Please look at other optimization methods that allow for such constraints, such as 'fmincon' mentioned above.
I hope that this information helps you to proceed.
Kind Regards,
Andreas

Matt J on 29 Mar 2021
Edited: Matt J on 29 Mar 2021
You do not need iterative minimization to solve this problem, assuming your c(i) are not constrained to be positive (which seems safe to assume, seeing as you don't mention that in your description). The analytical solution is,
A=fi(:,1:2)-fi(:,3);
b=ground_truth(:)-f(:,3);
c=A\b;
c(3)=1-sum(c);
Matt J on 29 Mar 2021
If the c(i) are bounded to [0,1] but you do not have the Optimization Toolbox, you can proceed very similarly with fminsearchbnd or fminsearchcon (Download). For example,
A=fi(:,1:2)-fi(:,3);
b=ground_truth(:)-f(:,3);
c=fminsearchbnd(@(c) norm(A*c-b), A\b, [0;0], [1;1]);
c(3)=1-sum(c);

William Rose on 29 Mar 2021
I agree with @Andreas Apostolatos that fmincon() is the way to go. See here for details.

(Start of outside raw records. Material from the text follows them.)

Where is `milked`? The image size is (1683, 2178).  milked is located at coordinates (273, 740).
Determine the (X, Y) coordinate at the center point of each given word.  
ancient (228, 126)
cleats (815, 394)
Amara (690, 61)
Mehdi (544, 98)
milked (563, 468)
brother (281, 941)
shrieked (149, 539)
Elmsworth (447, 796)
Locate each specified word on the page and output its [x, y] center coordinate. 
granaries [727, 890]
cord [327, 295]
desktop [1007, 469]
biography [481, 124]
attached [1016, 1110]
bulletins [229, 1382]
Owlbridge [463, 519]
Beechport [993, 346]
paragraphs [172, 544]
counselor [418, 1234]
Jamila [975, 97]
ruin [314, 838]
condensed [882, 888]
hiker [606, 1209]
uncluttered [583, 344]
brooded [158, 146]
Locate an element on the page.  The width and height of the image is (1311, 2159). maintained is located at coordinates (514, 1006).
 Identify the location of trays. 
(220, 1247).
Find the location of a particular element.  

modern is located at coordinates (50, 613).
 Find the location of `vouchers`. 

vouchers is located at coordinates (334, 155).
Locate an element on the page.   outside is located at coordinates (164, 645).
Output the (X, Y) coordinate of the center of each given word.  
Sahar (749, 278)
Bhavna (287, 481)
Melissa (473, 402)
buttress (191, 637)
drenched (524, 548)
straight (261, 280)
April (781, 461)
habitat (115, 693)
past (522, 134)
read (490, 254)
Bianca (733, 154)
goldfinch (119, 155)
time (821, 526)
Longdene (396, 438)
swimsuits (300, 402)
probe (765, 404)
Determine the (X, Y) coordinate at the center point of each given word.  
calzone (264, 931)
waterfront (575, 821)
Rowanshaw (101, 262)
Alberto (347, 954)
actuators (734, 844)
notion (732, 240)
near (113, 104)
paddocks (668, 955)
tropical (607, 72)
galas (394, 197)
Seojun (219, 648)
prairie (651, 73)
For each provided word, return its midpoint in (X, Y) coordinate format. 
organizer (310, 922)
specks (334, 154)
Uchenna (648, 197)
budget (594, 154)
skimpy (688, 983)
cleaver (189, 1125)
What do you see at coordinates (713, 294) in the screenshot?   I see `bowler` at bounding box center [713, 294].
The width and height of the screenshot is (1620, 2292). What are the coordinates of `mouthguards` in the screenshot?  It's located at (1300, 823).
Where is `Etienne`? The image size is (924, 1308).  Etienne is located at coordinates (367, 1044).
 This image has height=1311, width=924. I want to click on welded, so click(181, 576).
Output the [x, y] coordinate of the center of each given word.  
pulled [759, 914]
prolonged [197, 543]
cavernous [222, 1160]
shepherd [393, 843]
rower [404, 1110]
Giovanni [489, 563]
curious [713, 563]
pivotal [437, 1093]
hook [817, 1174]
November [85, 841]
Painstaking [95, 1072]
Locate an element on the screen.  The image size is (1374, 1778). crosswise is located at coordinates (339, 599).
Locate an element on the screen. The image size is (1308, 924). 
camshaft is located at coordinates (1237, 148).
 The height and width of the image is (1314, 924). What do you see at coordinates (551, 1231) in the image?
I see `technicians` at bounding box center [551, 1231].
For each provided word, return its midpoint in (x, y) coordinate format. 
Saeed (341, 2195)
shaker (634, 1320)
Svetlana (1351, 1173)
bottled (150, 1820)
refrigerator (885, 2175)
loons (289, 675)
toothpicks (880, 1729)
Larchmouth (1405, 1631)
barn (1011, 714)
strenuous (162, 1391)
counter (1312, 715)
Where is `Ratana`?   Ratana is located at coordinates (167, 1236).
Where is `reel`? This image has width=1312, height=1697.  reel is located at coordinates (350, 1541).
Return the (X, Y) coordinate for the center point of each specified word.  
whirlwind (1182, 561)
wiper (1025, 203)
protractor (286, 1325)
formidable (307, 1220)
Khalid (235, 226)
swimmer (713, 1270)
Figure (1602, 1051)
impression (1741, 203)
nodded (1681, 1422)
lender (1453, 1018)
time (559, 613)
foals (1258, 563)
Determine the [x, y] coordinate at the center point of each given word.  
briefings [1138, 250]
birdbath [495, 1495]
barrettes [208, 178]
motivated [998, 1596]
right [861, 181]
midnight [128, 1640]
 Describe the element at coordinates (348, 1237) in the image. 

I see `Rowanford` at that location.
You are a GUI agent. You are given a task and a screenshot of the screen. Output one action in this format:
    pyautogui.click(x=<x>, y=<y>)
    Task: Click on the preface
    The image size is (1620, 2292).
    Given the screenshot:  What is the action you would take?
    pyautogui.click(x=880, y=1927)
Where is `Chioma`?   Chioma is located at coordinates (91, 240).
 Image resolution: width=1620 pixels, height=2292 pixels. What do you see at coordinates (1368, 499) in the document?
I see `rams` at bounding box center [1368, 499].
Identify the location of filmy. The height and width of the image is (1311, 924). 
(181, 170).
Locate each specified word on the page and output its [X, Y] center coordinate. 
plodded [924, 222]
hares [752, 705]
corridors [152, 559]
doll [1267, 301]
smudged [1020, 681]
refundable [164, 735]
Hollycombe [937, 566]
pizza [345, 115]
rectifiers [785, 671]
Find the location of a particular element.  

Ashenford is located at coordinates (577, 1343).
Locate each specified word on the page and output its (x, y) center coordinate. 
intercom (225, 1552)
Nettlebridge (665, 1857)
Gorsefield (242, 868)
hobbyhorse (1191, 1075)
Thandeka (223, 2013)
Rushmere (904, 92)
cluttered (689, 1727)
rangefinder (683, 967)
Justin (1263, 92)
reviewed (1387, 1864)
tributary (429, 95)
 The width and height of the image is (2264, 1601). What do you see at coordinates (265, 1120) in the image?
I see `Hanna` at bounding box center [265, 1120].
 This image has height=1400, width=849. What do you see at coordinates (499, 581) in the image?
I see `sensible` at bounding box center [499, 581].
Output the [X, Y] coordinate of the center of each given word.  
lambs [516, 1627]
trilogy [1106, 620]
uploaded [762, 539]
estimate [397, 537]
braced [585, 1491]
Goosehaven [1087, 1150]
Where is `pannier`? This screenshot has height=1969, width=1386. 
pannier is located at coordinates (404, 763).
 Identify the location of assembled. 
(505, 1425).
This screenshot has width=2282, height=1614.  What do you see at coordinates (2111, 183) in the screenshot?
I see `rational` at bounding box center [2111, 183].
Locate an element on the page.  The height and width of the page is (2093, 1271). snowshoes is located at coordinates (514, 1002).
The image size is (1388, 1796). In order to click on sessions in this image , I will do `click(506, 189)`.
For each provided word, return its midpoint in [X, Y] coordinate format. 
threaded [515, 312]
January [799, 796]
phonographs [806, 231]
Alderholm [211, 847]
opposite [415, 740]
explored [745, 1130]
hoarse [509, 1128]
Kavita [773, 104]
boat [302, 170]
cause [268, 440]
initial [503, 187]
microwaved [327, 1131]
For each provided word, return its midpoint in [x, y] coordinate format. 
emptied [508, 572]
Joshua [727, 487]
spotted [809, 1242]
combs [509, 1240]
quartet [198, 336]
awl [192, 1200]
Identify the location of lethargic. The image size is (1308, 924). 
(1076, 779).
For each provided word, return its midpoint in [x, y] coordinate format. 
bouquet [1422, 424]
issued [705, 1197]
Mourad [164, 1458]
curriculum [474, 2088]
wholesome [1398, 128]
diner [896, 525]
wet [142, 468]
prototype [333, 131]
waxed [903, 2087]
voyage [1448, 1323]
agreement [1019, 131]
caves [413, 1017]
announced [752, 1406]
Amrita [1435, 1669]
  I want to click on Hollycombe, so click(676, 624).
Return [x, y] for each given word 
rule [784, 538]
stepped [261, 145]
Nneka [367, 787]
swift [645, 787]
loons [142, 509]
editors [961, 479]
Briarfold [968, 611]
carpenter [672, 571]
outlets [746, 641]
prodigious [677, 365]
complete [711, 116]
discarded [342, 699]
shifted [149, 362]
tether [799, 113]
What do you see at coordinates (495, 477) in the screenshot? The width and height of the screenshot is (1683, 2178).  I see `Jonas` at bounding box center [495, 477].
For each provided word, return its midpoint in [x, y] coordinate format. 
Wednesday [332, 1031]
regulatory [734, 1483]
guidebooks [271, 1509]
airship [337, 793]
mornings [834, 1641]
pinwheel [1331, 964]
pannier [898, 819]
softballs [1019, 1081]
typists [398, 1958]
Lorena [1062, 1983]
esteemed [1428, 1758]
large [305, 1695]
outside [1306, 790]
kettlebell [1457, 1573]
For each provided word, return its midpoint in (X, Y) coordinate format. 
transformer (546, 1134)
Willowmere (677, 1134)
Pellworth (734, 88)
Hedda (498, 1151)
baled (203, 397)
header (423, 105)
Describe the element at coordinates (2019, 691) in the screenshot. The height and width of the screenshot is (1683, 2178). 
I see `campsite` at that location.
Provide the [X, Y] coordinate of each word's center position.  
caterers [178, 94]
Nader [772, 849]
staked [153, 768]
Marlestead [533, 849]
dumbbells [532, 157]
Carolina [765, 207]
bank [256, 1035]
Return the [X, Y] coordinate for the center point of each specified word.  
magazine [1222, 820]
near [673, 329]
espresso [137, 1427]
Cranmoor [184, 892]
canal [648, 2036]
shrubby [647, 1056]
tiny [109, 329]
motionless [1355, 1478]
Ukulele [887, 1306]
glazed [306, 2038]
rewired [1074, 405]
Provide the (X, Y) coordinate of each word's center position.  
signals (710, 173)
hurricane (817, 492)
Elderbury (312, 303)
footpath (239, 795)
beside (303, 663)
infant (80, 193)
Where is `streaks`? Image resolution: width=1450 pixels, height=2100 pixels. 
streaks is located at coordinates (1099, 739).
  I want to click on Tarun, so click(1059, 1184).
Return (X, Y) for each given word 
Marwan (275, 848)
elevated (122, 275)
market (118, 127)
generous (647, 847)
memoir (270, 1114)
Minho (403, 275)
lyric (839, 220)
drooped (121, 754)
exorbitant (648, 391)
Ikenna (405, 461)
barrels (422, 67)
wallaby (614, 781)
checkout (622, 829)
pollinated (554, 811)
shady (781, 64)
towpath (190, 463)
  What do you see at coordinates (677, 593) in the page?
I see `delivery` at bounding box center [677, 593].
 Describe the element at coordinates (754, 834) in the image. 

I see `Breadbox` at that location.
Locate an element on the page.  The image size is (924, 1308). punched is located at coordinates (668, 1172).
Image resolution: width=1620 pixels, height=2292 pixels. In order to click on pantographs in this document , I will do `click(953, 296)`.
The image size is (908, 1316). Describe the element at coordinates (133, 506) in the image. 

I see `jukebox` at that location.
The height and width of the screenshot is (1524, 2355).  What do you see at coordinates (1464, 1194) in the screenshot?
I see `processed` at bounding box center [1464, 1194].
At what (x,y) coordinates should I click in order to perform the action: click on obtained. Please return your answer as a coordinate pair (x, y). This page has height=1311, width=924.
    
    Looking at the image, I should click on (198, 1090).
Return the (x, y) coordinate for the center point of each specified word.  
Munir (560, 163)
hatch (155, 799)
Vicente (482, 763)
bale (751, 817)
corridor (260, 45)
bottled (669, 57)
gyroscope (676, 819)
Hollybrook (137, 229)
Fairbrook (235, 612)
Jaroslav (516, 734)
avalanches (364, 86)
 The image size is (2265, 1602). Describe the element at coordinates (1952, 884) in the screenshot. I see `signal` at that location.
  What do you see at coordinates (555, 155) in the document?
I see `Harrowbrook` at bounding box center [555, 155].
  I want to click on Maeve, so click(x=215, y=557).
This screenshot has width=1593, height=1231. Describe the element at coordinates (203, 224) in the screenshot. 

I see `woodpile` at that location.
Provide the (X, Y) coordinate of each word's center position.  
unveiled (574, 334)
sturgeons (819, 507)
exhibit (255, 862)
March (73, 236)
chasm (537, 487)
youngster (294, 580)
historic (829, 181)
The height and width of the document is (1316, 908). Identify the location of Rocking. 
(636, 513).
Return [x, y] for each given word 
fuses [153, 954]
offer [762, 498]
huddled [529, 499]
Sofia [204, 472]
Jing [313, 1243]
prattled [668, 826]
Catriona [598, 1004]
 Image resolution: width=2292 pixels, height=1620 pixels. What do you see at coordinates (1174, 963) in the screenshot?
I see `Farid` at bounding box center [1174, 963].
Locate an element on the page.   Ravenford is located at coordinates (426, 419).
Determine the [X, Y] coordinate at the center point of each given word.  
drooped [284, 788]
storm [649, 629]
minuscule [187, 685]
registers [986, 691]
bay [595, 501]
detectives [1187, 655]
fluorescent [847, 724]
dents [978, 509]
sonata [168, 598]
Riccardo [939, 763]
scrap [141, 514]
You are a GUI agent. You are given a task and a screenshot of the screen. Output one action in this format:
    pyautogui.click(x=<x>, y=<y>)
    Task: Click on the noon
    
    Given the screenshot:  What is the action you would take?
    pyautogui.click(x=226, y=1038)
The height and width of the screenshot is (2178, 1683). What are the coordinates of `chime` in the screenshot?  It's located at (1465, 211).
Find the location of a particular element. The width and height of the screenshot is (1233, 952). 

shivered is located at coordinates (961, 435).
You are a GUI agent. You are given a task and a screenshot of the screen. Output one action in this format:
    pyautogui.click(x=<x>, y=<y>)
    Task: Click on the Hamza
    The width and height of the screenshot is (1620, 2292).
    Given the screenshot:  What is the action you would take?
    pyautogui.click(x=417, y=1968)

You are fitting c, which is called x in the help. You have a linear equality constraint: c(1)+c(2)+c(3)=1.
Define
Aeq=[1, 1, 1];
beq=1;
Are c1, c2, c3 each restricted to [0,1]? If not, then c=[-99,-1000,+2000] is acceptable. If they are individually constrained to [0,1], then you have lower and upper bound constraints, in which case you must define
lb=[0;0;0];
ub=[1;1;1];
You need an initial guess, so use
c0=[.33; .33; .34];
or whatver.
Then in your code , having done the setup above, you call fmincon:
x=fmincon();
c = fmincon(fun,c0,[],[],Aeq,beq,lb,ub);
In the above replace lb,ub with [],[], if c(i) are not individually constrained to [0,1].
##### 3 CommentsShow 1 older commentHide 1 older comment
William Rose on 30 Mar 2021
@Matt J is correct and I was wrong. The problem is linear in the coefficients, so it can be solved directly by matrix methods, with no initial guess needed - which is what lsqin() does. fmincon() is iterative and less elegant. You can use Aeq and beq as I suggested, when you call lsqlin(), in order to enforce the constraint c1+c2+c3=1.
Matt J on 30 Mar 2021
No, lsqlin is an iterative solver, and I do agree that you need an iterative solution if you have bounds. The reason that lsqlin doesn't require an initial guess is because it knows that the minimization problem is convex, and so will always converge to a global minimum. fmincon on the other hand is designed to solve more general problems and cannot know whether the problem it is given is convex.